Keep writing the piece about Chuck Norris weighing a run for public office, starting right after its last line.

→ Source excerpt:
┌────────

Last July I ran across a beautiful little tib bit of information about how Richard Simmons might consider one day running for Congress. My comic sensabilities rejoiced, which prompted me to run a short lived advice column featuring Richard Simmons' Dalmatians.
And now this: Chuck Norris is considering running for public office.
What public office?
The Presidency.
OF TEXAS!
That's right. In the not so distant future, in the crazy mixed up Chuck Norris alternate universe, Texas secedes from the union and then Chuck Norris rules it with an Iron Fist. Which has to be a movie title of his, right? And if it isn't then it should be.
You remember Chuck Norris. Walker Texas Ranger. He's the one who made chest hair fashionable (briefly) in the world of martial arts. He's the inspiration for a plethora of hyperbolous jokes. Example:
"If you see Chuck Norris, he can see you. If you can't see Chuck Norris you may be only seconds away from death."

└────────

→ Data section:
┌────────

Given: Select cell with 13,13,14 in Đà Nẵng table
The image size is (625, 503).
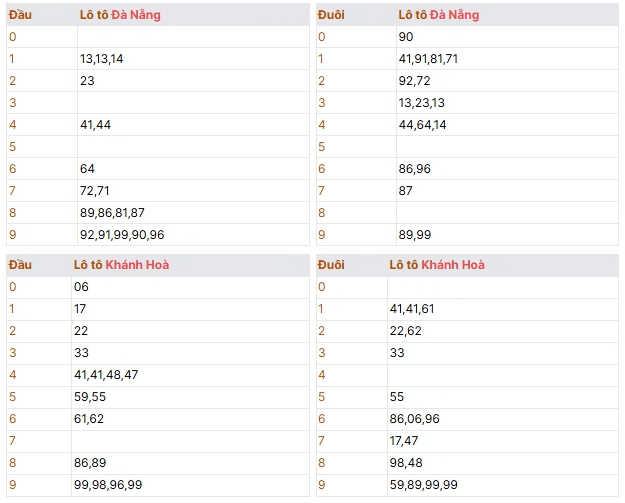Looking at the screenshot, I should pos(193,59).
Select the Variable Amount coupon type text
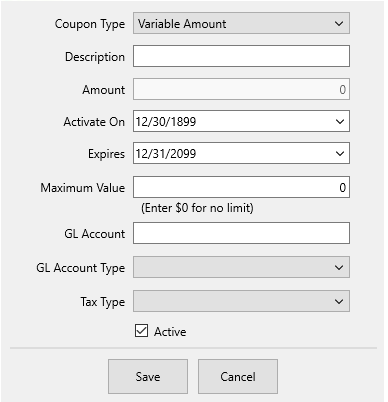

└────────

→ In response:
Maybe he would be a good president. He could not be any worse than the last president from the state of Texas. And I would love to see him square of against Vladimir Putin.
But President of Texas? Didn't they try the seceding from the union thing with some friends? I seem to remember that not working out so much. I mean, yeah. Country has some problems, granted. Especially since we started paying for the Government's record high budget with money trees. But still, Chuck Norris: you know that sounds a little crazy, right?
Then again, we're talking about Chuck Norris here. "Chuck Norris does not sleep. He waits."

How can you not love that? Now just imagine if Chuck Norris and Richard Simmons teamed up?
Look out Putin.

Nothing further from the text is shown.